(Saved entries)

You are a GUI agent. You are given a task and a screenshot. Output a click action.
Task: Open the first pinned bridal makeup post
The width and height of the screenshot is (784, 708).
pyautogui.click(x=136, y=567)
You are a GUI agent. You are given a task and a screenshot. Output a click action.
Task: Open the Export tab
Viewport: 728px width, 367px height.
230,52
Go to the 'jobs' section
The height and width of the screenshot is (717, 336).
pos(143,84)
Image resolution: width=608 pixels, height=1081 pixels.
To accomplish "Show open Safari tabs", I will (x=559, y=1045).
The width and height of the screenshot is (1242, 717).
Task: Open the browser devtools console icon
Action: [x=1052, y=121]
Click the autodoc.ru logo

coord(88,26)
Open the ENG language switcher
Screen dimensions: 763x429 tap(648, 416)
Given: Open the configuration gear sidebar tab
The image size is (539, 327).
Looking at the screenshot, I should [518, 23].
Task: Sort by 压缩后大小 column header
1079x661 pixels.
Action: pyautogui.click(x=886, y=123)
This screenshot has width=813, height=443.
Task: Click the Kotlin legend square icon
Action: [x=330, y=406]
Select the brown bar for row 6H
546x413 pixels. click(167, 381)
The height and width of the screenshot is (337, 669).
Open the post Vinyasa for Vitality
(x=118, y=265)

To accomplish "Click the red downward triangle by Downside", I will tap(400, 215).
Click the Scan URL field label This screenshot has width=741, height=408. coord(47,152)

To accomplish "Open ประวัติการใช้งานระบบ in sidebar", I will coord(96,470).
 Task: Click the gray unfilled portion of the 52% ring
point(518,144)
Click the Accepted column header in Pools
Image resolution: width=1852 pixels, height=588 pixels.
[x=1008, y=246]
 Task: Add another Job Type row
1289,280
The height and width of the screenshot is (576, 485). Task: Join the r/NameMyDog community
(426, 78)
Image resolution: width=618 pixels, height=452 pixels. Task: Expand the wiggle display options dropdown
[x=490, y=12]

_Required work_
Present each line of the listing above as a numbered list, leaving out blank lines.

_Correct answer_
1. You are a GUI agent. You are given a task and a screenshot. Output a click action.
2. Task: Open the first pinned bridal makeup post
3. The width and height of the screenshot is (784, 708).
4. pyautogui.click(x=136, y=567)
5. You are a GUI agent. You are given a task and a screenshot. Output a click action.
6. Task: Open the Export tab
7. Viewport: 728px width, 367px height.
8. 230,52
9. Go to the 'jobs' section
10. The height and width of the screenshot is (717, 336).
11. pos(143,84)
12. Image resolution: width=608 pixels, height=1081 pixels.
13. To accomplish "Show open Safari tabs", I will (x=559, y=1045).
14. The width and height of the screenshot is (1242, 717).
15. Task: Open the browser devtools console icon
16. Action: [x=1052, y=121]
17. Click the autodoc.ru logo
18. coord(88,26)
19. Open the ENG language switcher
20. Screen dimensions: 763x429 tap(648, 416)
21. Given: Open the configuration gear sidebar tab
22. The image size is (539, 327).
23. Looking at the screenshot, I should [518, 23].
24. Task: Sort by 压缩后大小 column header
25. 1079x661 pixels.
26. Action: pyautogui.click(x=886, y=123)
27. This screenshot has width=813, height=443.
28. Task: Click the Kotlin legend square icon
29. Action: [x=330, y=406]
30. Select the brown bar for row 6H
31. 546x413 pixels. click(167, 381)
32. The height and width of the screenshot is (337, 669).
33. Open the post Vinyasa for Vitality
34. (x=118, y=265)
35. To accomplish "Click the red downward triangle by Downside", I will tap(400, 215).
36. Click the Scan URL field label This screenshot has width=741, height=408. coord(47,152)
37. To accomplish "Open ประวัติการใช้งานระบบ in sidebar", I will coord(96,470).
38.  Task: Click the gray unfilled portion of the 52% ring
39. point(518,144)
40. Click the Accepted column header in Pools
41. Image resolution: width=1852 pixels, height=588 pixels.
42. [x=1008, y=246]
43.  Task: Add another Job Type row
44. 1289,280
45. The height and width of the screenshot is (576, 485). Task: Join the r/NameMyDog community
46. (426, 78)
47. Image resolution: width=618 pixels, height=452 pixels. Task: Expand the wiggle display options dropdown
48. [x=490, y=12]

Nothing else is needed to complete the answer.